I sympathise with Boris’s gripes about the cost of food at Chequers. On the occasions I have dined there, I have been reminded of the muck that is called ‘nursery food’: blackened beef, stewed cabbage and the sort of suet pudding with custard that leads to an early coronary. But cost aside, this is just up Boris’s taste buds. Some of our most rancorous arguments were about food. I remember scolding him for lunching on bacon butties and Mars Bars before gorging on sausages and processed cheese. His idea of fine dining was Pizza Express.

One of the worst crises of our friendship came when I cooked him a seafood risotto. The preparation had taken me hours, the ingredients a good deal of money. As always he was late, and my risotto sat on the stove coagulating. Finally, its potential recipient arrived only to gaze upon it as one might gaze upon a dish of beetles. ‘I can’t eat that. Do you have any crisps?’ This enraged me more than any of his sexual delinquencies. As Colette said: ‘Food has ruined more relationships than infidelity.’

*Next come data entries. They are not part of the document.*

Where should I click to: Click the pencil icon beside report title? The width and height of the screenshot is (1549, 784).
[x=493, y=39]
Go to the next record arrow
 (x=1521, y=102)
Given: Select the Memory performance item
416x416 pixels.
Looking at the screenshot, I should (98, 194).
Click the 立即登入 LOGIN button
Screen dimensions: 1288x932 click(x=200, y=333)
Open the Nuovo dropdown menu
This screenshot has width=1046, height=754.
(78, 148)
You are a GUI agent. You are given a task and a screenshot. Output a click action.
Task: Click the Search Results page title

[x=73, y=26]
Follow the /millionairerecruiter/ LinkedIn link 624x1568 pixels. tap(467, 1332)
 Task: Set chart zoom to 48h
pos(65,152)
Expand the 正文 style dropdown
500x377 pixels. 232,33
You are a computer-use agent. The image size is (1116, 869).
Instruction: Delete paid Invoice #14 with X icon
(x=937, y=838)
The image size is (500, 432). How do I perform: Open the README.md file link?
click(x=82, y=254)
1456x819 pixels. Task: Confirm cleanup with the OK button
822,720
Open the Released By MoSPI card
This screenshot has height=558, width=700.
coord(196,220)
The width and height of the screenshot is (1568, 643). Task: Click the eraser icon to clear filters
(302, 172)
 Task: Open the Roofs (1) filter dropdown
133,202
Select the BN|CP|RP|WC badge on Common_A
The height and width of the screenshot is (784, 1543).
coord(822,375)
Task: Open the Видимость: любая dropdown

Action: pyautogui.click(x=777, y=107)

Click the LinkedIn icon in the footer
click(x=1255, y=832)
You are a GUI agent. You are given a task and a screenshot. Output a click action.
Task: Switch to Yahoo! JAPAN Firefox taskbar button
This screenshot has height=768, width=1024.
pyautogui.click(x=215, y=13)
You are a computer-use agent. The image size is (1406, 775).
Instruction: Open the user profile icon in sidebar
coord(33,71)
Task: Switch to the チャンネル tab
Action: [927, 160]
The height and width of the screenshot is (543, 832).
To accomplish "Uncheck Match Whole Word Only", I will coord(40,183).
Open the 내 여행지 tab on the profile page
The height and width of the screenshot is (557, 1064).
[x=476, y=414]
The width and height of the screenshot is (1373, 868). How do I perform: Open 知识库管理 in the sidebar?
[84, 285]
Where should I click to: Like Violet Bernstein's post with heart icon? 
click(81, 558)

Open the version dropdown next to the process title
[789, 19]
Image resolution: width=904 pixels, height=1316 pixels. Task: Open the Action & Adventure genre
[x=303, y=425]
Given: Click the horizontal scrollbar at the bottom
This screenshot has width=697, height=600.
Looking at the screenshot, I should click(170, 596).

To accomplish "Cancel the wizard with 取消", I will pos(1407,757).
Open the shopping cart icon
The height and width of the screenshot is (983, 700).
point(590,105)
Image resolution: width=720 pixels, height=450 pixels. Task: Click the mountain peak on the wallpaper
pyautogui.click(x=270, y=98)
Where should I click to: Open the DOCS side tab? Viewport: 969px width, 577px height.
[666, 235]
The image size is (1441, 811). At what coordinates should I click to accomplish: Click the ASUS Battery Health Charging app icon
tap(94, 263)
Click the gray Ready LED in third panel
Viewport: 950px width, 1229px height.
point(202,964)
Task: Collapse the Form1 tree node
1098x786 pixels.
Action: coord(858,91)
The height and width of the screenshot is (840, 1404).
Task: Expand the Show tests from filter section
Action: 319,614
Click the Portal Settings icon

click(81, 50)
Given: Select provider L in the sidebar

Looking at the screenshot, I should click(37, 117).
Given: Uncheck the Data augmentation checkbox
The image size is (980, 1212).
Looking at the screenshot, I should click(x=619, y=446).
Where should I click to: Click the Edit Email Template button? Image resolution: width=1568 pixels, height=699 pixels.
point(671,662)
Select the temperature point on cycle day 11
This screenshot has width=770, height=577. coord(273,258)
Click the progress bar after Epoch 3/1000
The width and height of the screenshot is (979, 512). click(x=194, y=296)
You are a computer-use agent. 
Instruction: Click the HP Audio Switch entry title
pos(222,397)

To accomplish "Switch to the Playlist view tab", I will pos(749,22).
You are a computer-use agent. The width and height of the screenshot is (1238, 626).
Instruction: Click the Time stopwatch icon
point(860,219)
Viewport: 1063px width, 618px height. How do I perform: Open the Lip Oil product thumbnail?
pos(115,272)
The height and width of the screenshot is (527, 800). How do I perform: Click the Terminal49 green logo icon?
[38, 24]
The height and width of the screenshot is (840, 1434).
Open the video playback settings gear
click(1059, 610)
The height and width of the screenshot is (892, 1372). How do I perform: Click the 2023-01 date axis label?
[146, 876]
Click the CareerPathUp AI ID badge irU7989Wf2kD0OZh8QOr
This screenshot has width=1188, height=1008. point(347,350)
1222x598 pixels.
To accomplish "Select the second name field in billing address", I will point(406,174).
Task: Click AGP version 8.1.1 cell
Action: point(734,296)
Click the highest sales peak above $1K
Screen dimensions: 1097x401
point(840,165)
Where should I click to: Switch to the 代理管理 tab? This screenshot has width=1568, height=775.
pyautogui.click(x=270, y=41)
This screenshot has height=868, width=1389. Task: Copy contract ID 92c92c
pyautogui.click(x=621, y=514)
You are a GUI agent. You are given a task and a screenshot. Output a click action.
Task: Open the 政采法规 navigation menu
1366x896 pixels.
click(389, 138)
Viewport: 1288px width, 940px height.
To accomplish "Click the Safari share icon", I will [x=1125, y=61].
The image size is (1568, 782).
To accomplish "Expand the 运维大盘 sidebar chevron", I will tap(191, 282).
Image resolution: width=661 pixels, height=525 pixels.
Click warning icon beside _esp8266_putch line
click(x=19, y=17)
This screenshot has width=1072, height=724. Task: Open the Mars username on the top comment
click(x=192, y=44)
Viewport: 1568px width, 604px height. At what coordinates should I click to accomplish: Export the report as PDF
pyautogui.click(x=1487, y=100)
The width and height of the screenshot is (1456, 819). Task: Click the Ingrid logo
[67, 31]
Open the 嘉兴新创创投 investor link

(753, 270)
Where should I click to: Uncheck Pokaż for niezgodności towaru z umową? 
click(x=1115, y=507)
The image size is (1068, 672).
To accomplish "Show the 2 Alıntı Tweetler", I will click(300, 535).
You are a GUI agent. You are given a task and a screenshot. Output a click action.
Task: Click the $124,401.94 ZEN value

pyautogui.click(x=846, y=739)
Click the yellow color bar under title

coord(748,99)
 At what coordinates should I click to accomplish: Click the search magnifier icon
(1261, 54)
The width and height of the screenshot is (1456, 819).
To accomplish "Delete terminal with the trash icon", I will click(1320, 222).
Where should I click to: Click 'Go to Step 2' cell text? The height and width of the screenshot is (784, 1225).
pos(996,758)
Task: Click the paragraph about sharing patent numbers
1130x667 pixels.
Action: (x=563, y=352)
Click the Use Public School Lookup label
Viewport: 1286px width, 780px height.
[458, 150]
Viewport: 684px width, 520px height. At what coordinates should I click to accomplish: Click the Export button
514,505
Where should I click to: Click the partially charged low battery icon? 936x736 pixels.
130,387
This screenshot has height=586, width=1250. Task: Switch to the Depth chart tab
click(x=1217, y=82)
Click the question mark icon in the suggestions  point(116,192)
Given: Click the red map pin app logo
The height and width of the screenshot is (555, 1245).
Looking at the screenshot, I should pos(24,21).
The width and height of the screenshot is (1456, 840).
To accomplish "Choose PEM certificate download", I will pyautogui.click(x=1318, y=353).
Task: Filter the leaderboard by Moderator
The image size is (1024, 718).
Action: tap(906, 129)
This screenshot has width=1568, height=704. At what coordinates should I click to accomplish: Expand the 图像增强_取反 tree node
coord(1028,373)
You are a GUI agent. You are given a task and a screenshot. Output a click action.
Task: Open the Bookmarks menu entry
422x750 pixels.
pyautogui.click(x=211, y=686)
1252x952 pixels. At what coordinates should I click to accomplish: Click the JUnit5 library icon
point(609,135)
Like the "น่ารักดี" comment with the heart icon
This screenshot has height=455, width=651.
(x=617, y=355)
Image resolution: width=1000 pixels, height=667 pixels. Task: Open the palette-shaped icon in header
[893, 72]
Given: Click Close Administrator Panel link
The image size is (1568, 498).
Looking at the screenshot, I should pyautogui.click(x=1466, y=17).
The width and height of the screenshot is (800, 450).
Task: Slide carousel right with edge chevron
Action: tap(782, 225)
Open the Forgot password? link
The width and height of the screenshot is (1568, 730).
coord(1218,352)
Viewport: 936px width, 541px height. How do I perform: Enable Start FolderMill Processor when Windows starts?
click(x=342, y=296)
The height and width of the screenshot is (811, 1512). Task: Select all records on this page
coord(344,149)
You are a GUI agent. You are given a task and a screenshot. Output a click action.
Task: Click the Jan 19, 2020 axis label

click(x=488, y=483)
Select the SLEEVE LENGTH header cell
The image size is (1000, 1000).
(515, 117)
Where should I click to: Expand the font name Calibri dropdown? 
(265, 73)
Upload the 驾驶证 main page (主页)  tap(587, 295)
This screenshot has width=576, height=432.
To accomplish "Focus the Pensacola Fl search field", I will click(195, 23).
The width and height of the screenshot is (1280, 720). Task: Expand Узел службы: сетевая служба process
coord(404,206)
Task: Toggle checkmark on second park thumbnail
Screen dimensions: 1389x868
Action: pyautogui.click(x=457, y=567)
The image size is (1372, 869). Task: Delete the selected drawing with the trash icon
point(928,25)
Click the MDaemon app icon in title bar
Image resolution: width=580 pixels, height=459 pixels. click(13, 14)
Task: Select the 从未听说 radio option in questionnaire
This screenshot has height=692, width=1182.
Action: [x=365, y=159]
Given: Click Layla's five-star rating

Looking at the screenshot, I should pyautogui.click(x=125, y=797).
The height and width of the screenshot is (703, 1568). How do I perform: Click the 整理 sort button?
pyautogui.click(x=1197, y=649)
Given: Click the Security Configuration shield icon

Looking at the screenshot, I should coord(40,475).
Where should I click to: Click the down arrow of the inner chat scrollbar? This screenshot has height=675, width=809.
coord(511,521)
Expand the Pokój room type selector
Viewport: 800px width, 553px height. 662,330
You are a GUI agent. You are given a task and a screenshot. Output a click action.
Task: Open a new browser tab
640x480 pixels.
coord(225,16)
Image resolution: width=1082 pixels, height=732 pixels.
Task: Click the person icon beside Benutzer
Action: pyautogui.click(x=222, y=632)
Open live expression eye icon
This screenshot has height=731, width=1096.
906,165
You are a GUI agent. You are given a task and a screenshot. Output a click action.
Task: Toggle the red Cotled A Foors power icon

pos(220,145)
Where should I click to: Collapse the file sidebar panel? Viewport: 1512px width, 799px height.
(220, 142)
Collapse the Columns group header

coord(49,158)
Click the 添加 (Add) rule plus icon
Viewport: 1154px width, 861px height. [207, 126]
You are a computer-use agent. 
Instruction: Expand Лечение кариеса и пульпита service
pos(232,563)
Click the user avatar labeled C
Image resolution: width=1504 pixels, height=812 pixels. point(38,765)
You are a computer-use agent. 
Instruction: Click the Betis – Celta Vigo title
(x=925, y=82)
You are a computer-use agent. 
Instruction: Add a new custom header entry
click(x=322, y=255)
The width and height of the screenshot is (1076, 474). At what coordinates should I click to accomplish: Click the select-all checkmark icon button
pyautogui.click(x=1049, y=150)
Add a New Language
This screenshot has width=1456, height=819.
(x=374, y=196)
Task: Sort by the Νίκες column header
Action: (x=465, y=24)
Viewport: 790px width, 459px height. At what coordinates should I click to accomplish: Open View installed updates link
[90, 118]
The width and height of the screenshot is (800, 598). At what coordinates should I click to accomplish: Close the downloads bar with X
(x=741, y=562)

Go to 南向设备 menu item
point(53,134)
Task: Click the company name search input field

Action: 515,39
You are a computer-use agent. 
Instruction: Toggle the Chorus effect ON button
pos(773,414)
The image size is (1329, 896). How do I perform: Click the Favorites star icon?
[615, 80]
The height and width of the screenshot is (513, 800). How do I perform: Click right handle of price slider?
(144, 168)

I am amazed that the public still consents to endure the miserable existence set out for it, but then I have never had much faith in the British character. No other race except the Chinese is so regimented. Moreover, the British have an astounding susceptibility, unlike the Latin or Nordic peoples, to fear and alarm. In short, we are a race of incurable cowards: bovine, lazy and easily bullied. Yet our sense of superiority is undiminished.